> What you will do: All lines of the data shown below should be output exactly as they stand.

> Data records:

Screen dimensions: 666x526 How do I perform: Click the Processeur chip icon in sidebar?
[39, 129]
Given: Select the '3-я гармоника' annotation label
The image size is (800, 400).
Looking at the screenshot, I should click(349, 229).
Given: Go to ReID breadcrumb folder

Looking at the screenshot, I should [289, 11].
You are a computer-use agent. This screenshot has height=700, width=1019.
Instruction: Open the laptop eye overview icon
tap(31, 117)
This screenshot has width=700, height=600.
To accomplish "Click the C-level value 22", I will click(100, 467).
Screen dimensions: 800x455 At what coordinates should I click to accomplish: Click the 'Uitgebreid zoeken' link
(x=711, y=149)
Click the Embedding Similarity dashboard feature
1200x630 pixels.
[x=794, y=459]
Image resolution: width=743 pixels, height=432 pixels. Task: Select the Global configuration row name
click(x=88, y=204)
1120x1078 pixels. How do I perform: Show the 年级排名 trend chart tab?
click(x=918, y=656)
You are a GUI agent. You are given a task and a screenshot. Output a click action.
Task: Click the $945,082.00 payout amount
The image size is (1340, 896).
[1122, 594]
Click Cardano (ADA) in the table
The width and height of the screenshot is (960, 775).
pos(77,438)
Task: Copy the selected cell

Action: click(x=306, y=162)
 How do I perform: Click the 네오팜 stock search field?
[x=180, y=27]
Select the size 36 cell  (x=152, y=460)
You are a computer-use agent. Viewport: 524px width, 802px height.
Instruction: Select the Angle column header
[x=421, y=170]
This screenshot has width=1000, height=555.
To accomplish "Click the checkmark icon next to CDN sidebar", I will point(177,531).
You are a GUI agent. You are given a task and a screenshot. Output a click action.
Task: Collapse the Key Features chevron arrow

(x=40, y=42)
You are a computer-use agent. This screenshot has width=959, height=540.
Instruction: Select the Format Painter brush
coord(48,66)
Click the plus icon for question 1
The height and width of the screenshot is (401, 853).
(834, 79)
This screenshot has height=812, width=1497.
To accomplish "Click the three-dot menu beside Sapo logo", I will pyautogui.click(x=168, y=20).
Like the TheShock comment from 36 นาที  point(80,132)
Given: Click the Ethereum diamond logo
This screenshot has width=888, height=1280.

> Result of this task:
Screen dimensions: 666x526 How do I perform: Click the Processeur chip icon in sidebar?
[39, 129]
Given: Select the '3-я гармоника' annotation label
The image size is (800, 400).
Looking at the screenshot, I should click(349, 229).
Given: Go to ReID breadcrumb folder

Looking at the screenshot, I should [289, 11].
You are a computer-use agent. This screenshot has height=700, width=1019.
Instruction: Open the laptop eye overview icon
tap(31, 117)
This screenshot has width=700, height=600.
To accomplish "Click the C-level value 22", I will click(100, 467).
Screen dimensions: 800x455 At what coordinates should I click to accomplish: Click the 'Uitgebreid zoeken' link
(x=711, y=149)
Click the Embedding Similarity dashboard feature
1200x630 pixels.
[x=794, y=459]
Image resolution: width=743 pixels, height=432 pixels. Task: Select the Global configuration row name
click(x=88, y=204)
1120x1078 pixels. How do I perform: Show the 年级排名 trend chart tab?
click(x=918, y=656)
You are a GUI agent. You are given a task and a screenshot. Output a click action.
Task: Click the $945,082.00 payout amount
The image size is (1340, 896).
[1122, 594]
Click Cardano (ADA) in the table
The width and height of the screenshot is (960, 775).
pos(77,438)
Task: Copy the selected cell

Action: click(x=306, y=162)
 How do I perform: Click the 네오팜 stock search field?
[x=180, y=27]
Select the size 36 cell  (x=152, y=460)
You are a computer-use agent. Viewport: 524px width, 802px height.
Instruction: Select the Angle column header
[x=421, y=170]
This screenshot has width=1000, height=555.
To accomplish "Click the checkmark icon next to CDN sidebar", I will point(177,531).
You are a GUI agent. You are given a task and a screenshot. Output a click action.
Task: Collapse the Key Features chevron arrow

(x=40, y=42)
You are a computer-use agent. This screenshot has width=959, height=540.
Instruction: Select the Format Painter brush
coord(48,66)
Click the plus icon for question 1
The height and width of the screenshot is (401, 853).
(834, 79)
This screenshot has height=812, width=1497.
To accomplish "Click the three-dot menu beside Sapo logo", I will pyautogui.click(x=168, y=20).
Like the TheShock comment from 36 นาที  point(80,132)
Given: Click the Ethereum diamond logo
This screenshot has width=888, height=1280.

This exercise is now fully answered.